When you reach the line that contains "Viewport: 1568px width, 508px height." below, transcribe it and each line after it word for word to the end of the records, omitting pictures.

(Stored items)
▶
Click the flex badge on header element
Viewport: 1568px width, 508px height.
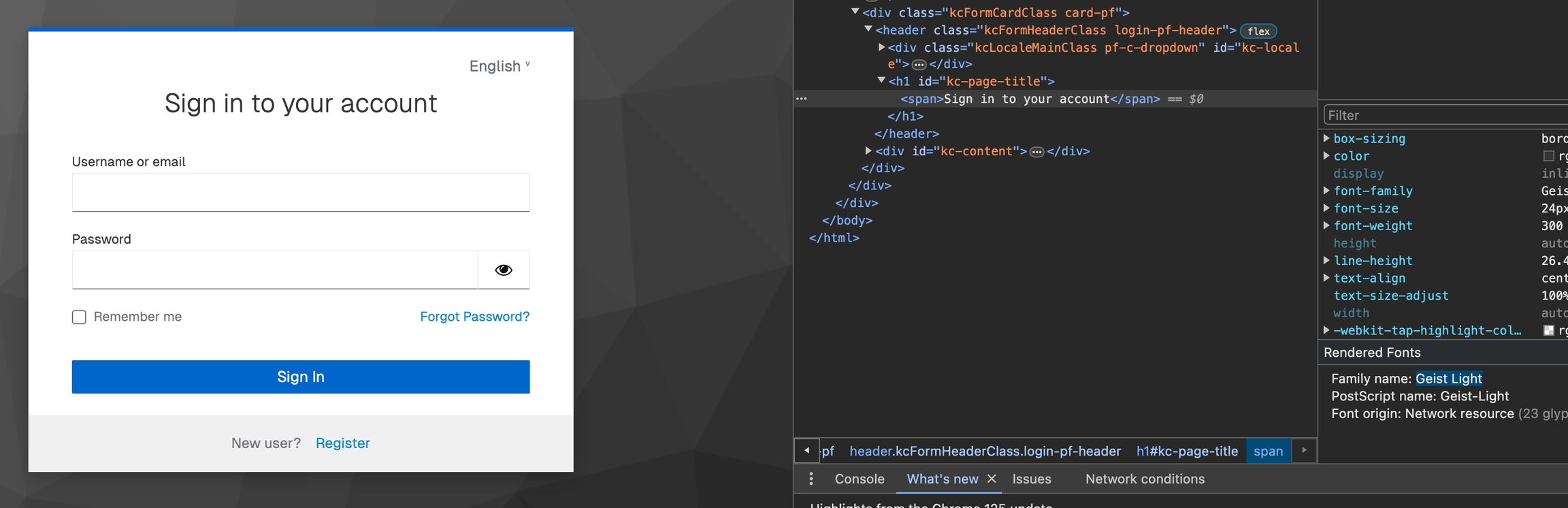pos(1258,31)
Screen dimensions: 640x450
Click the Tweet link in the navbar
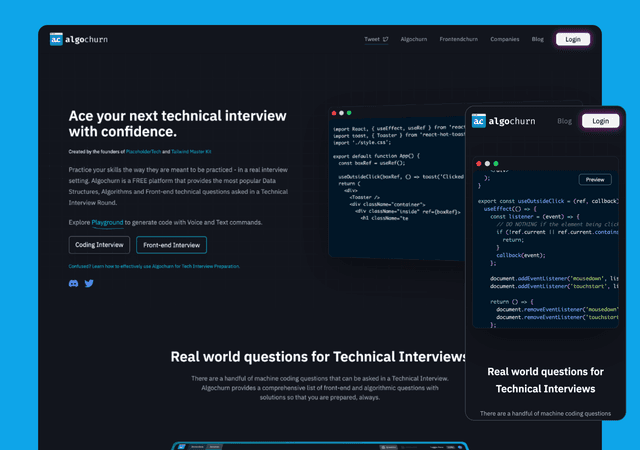(x=376, y=40)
◀
→ **Result of this task**:
Viewport: 1568px width, 508px height.
pos(1258,31)
Screen dimensions: 640x450
Click the Tweet link in the navbar
(x=376, y=40)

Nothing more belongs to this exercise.